Required action => Keep images out and repeat all data exactly.

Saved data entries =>

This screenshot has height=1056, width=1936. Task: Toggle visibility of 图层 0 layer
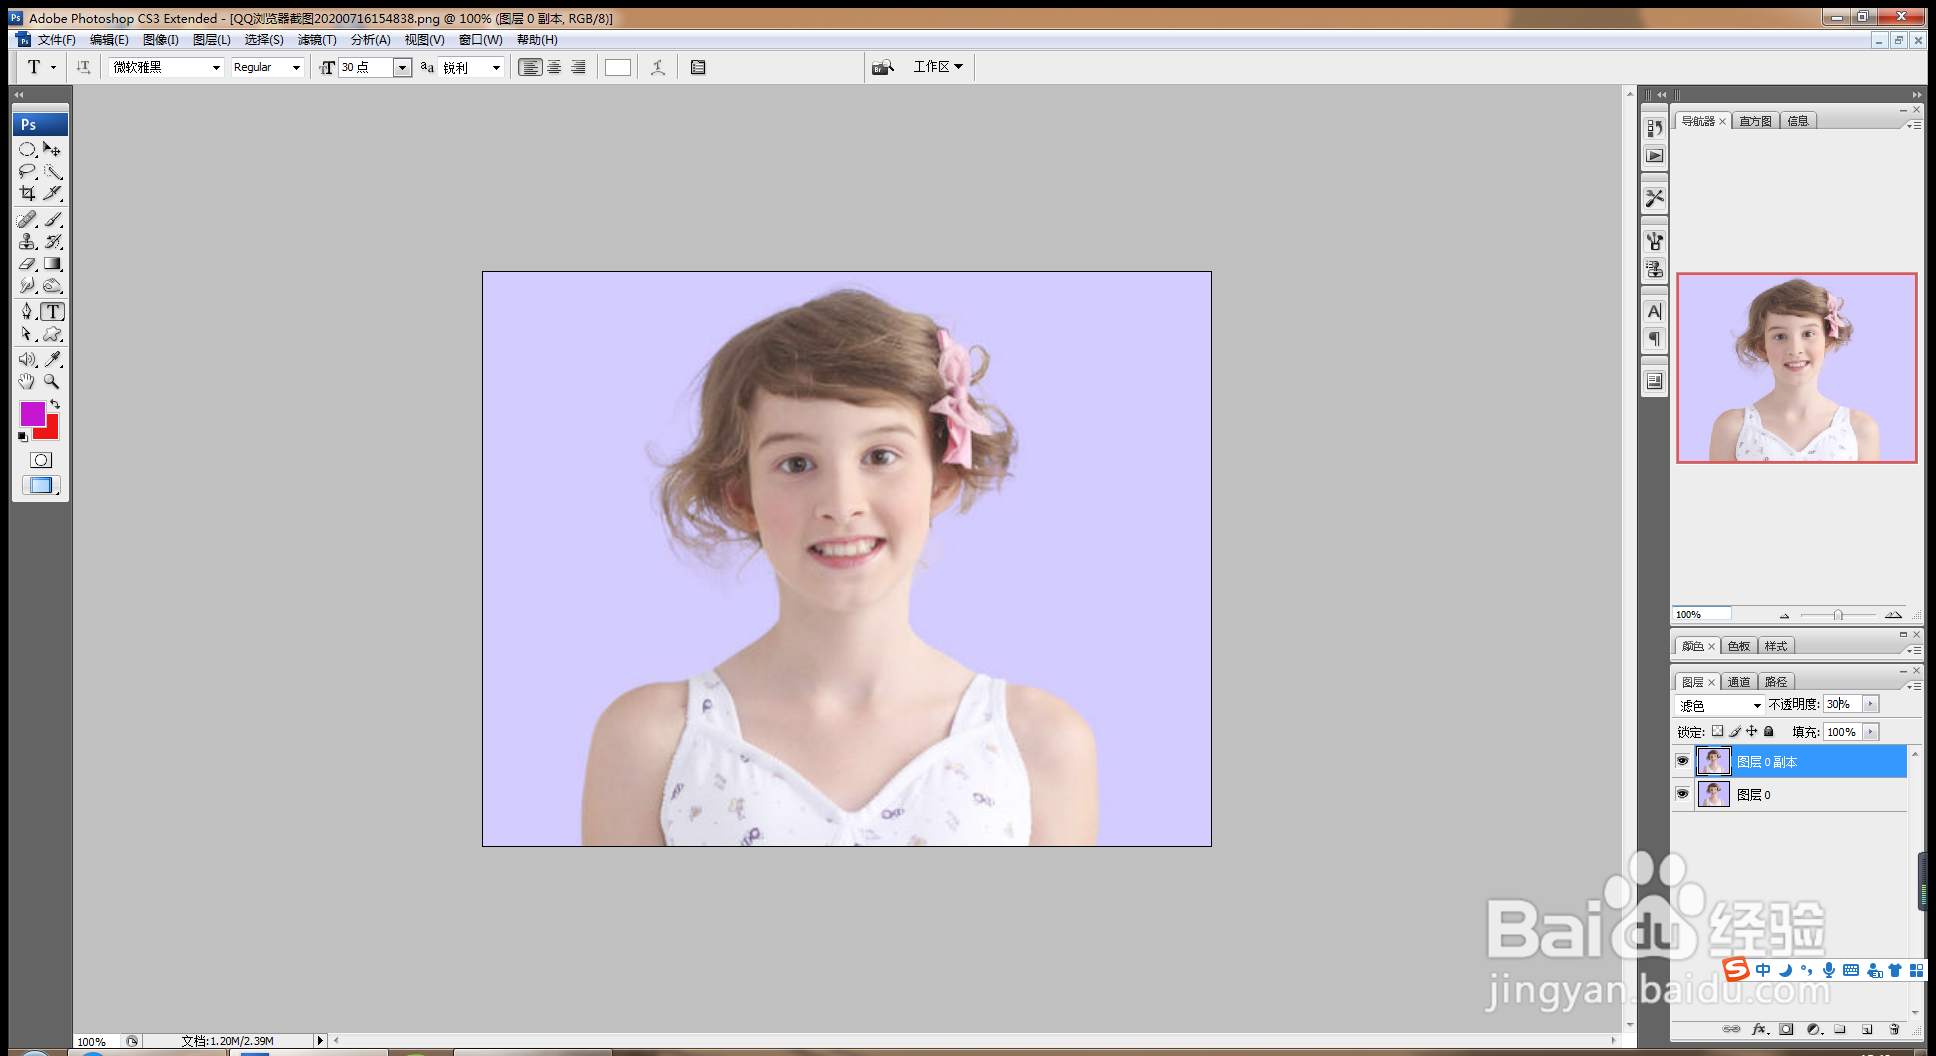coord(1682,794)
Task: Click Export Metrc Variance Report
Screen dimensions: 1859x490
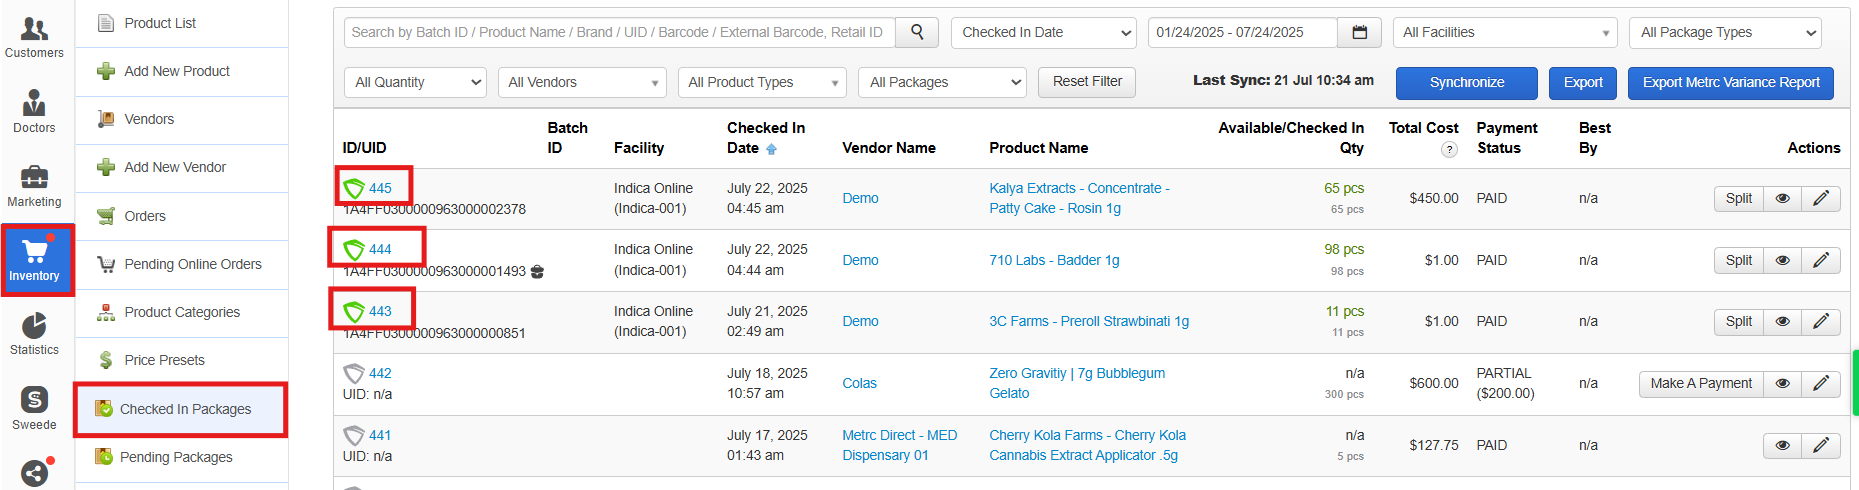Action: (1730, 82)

Your solution =>
This screenshot has height=1056, width=1936. Task: Toggle visibility of 图层 0 layer
coord(1682,794)
Task: Click Export Metrc Variance Report
Screen dimensions: 1859x490
Action: (1730, 82)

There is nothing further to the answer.